Tallying over 40,000 backers on Kickstarter already, Ouya is becoming a breakout hit, or at least a watershed moment in video games, before anything concrete has actually been released about the game. What we do know is that Ouya plans to be an open-source platform for indie developers to create a wide variety of games, and an inexpensive console for gamers to find a wealth of experiences on.
What has been unclear up until this point, however, is what types of new experiences Ouya will be providing. Sure, things like Minecraft and Canabalt will be featured on the console, but where’s the new stuff, when is that coming?
Our first big reveal of an Ouya exclusive actually comes by way of Robert Bowling’s Robotoki, who we know to be working on a title called Human Element that is set for release in 2015. The game is set within a world ravaged by a zombie outbreak, but is set about 35 years after that cataclysmic event.
Robotoki’s partnership with Ouya will help flesh out the back-story of Human Element, and clue gamers in to the world as it was “before the fall.” It’s also a chance for Robotoki to introduce players to the gameplay mechanics that they will inevitably see when the final product is released.

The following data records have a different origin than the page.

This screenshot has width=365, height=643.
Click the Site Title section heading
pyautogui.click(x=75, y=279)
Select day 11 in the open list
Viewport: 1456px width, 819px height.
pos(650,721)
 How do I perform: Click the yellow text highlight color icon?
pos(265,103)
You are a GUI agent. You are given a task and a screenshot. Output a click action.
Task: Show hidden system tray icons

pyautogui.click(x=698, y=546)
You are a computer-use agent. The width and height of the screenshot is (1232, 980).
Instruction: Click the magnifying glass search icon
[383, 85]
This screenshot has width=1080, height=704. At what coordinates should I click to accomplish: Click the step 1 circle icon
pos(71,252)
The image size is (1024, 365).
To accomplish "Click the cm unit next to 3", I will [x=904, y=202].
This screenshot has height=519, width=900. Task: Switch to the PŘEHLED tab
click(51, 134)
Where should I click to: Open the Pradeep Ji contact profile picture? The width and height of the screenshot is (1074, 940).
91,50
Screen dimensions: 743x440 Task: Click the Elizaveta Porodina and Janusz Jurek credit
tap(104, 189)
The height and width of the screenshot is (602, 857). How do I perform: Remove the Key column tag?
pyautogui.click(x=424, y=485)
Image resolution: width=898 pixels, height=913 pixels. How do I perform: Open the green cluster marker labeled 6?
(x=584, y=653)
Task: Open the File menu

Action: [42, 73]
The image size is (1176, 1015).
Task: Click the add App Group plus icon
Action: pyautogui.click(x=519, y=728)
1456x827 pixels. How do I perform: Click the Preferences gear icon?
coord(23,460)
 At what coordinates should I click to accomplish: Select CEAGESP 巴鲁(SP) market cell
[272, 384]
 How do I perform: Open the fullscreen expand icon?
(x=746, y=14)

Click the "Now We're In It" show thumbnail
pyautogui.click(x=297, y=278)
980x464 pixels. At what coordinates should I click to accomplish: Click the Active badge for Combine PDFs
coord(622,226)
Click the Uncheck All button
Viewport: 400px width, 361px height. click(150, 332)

How Robotoki plans to do this isn’t completely clear, but it appears as if gamers would be treated to some episodic content leading up to the release of Human Element. Bowling says that, based on demand, gamers could see anything from monthly to weekly content, all released exclusively for Ouya. Head on over to the Ouya Kickstarter page to see Bowling talk a little more about the collaboration.
Bowling, and by extension Robotoki, is obviously a big supporter of Ouya, along with 40,000 other hopeful gamers, but it’s still difficult to see the mass appeal. When the major consoles (the PS4 and Xbox 720) release, that will be the moment when gamers decide whether they are looking for something like Ouya. Still, if the console can get a few hot new developers like Robotoki on their side, that might be enough to keep this tremendous buzz going.
Does the promise of a Human Element prequel get you any more interested in Ouya? What will it take to make this open-source console a direct competitor to current consoles?